Up, Up and Away

Before there were space shuttles or airplanes, men experimented with other options of ascending into the heavens. Some means were less successful than others, contraptions attached to the body imitating the wings of birds being but one example. In the late 18th century, men experimented with another possible method of flight, the hot air balloon. At first the balloons were launched with no passengers, then with various animal riders, and finally carrying men.


The first recorded manned flight in a balloon left from Paris on November 21, 1783. This 22 minute flight was piloted by Jean François Pilâtre de Rozier and the Marquis François-Laurent d’Arlandes. Many others pilots followed them into the skies, including Jean Pierre Blanchard who led the first balloon flight in America on January 9, 1793. His ascent is believed to be depicted in the woodcarving shown above.

Blanchard had flown many times before. This particular balloon flight was his 45th ascension. The French aeronaut planned a demonstration of his art in Philadelphia at the Walnut Street Jail, located near the site of what is now Independence Square. After marketing the flight ahead of time, Blanchard intended to charge onlookers $5 to see his balloon take off. This price was later lowered to $2 as he discovered fewer people were buying tickets because they reasoned that they could just as easily see the balloon fly from outside the prison walls.

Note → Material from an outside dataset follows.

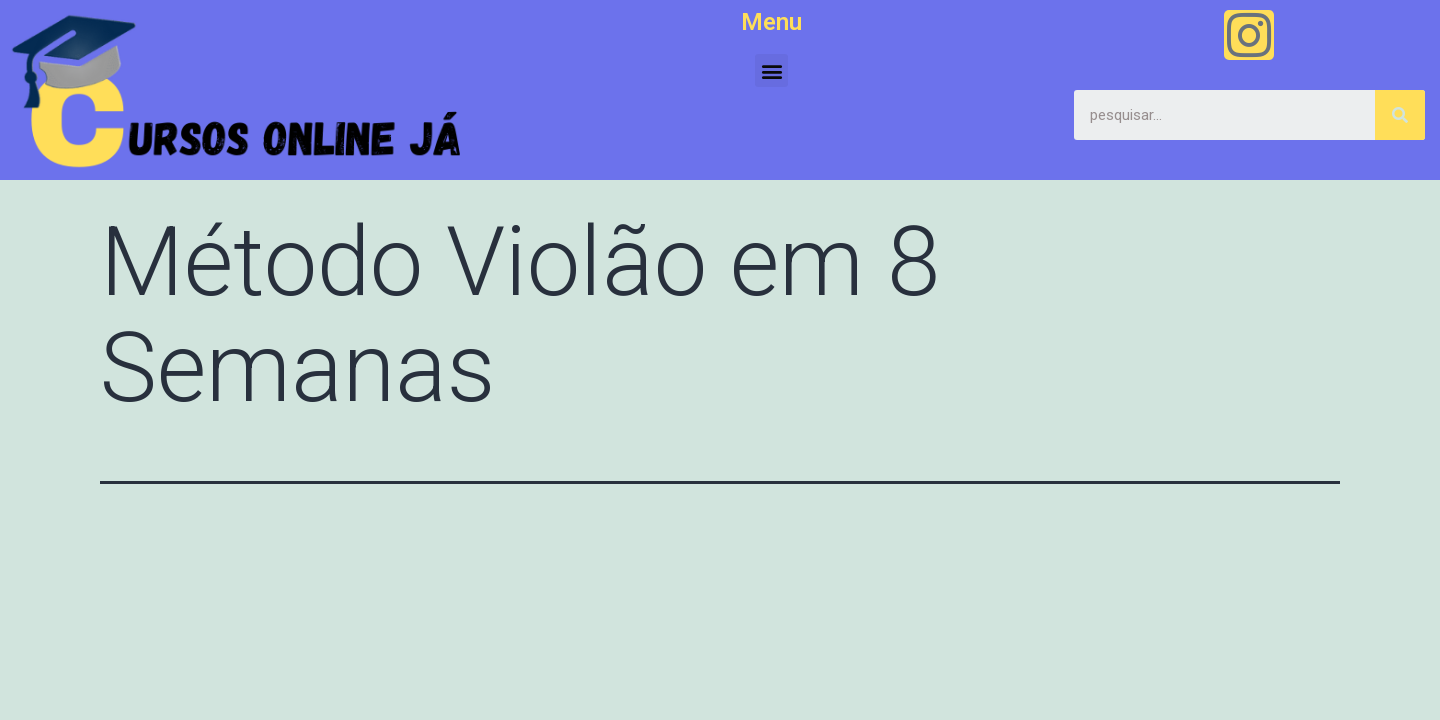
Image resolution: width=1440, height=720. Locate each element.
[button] (771, 70)
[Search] (1400, 115)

George Washington and Thomas Jefferson, among a number of other notable figures were present for the take off. Washington sent along with Blanchard a note explaining the demonstration and imploring that people aid him whenever and wherever he eventually landed. (When the first unmanned hot air balloon experiment landed in Europe, it is said that farmers attacked the balloon with a pitchfork, not understanding what it was). In addition to the letter, Blanchard also brought along a bottle of wine to present to any unsuspecting landowners he might encounter at the end of his flight. Around 10 am on that day he took off from the grounds of the Walnut Street Jail. While in the air he performed many experiments. In addition to the expected meteorological experiments (recording the pressure, temperature, and other general weather conditions), he also filled several bottles with air to be studied later, took his pulse (which, on average, he found to be higher while he was in the air than when he was on the ground), and weighed a stone. He later landed in Gloucester County, New Jersey.

Blanchard had hoped to make enough money from selling tickets to view the flight to cover his expenses. When he fell rather short of this goal, Blanchard remained in Philadelphia experimenting and inventing other forms of transportation. He remained here until moving on in 1795 when yellow fever epidemics in the city caused people to be cautious about gathering together in groups to witness his experiments.